::: 本文 :::

天寧寺

しがまにあスタッフ

2010年10月14日 20:00

彦根藩として井伊家のもとで栄えた彦根には、
今も井伊家と関係の深い史跡や社寺がたくさん残っています。







五百羅漢の寺として知られる『天寧寺(てんねいじ)』には、
彦根藩13代藩主・井伊直弼の供養塔と、
直弼の参謀を務めた長野主膳の墓、
二人を陰で支えた村山たか女の碑が建てられています。

なぜ天寧寺に井伊直弼の供養塔があるのかには、
非常に複雑な事情があります。
もともと天寧寺は、井伊直政が実母の供養のために建てた寺でした。
その後ずっと天寧寺は、井伊藩主の菩提寺の隠居寺であると同時に、
藩主が心を休ませに行く、隠れ家的な場所になっていました。
直弼も青年時代から天寧寺に通い、「萩の寺」と呼んで愛し、
心安らぐひと時を過ごしていたといいます。

::: 利用可能なデータ :::

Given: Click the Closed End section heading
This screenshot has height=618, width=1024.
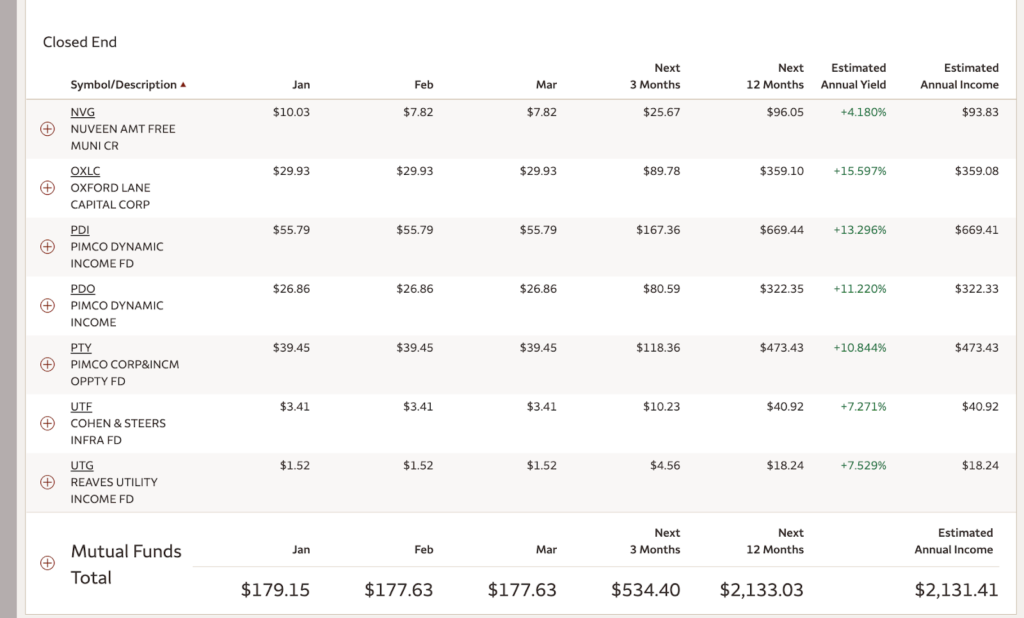Looking at the screenshot, I should click(x=80, y=42).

:::

§ **記述問題 1**:
天寧寺についての本文から、「五百羅漢の寺として知られる『天寧寺(てんねいじ)』には、」という語句を含むところで始め、「心安らぐひと時を過ごしていたといいます。」の後で終わる部分を、一字も変えずに書き写して返すこと。
§ **記述問題 2**:
天寧寺についての本文によると、天寧寺はもともと誰が何のために建てた寺か、一文で答えること。
§ **記述問題 3**:
天寧寺についての本文に挙げられている、天寧寺に建てられている供養塔・墓・碑をすべて列挙すること。

§ **解答全文 1**:
五百羅漢の寺として知られる『天寧寺(てんねいじ)』には、
彦根藩13代藩主・井伊直弼の供養塔と、
直弼の参謀を務めた長野主膳の墓、
二人を陰で支えた村山たか女の碑が建てられています。

なぜ天寧寺に井伊直弼の供養塔があるのかには、
非常に複雑な事情があります。
もともと天寧寺は、井伊直政が実母の供養のために建てた寺でした。
その後ずっと天寧寺は、井伊藩主の菩提寺の隠居寺であると同時に、
藩主が心を休ませに行く、隠れ家的な場所になっていました。
直弼も青年時代から天寧寺に通い、「萩の寺」と呼んで愛し、
心安らぐひと時を過ごしていたといいます。

§ **解答全文 2**:
井伊直政が実母の供養のために建てた寺である。

§ **解答全文 3**:
井伊直弼の供養塔、長野主膳の墓、村山たか女の碑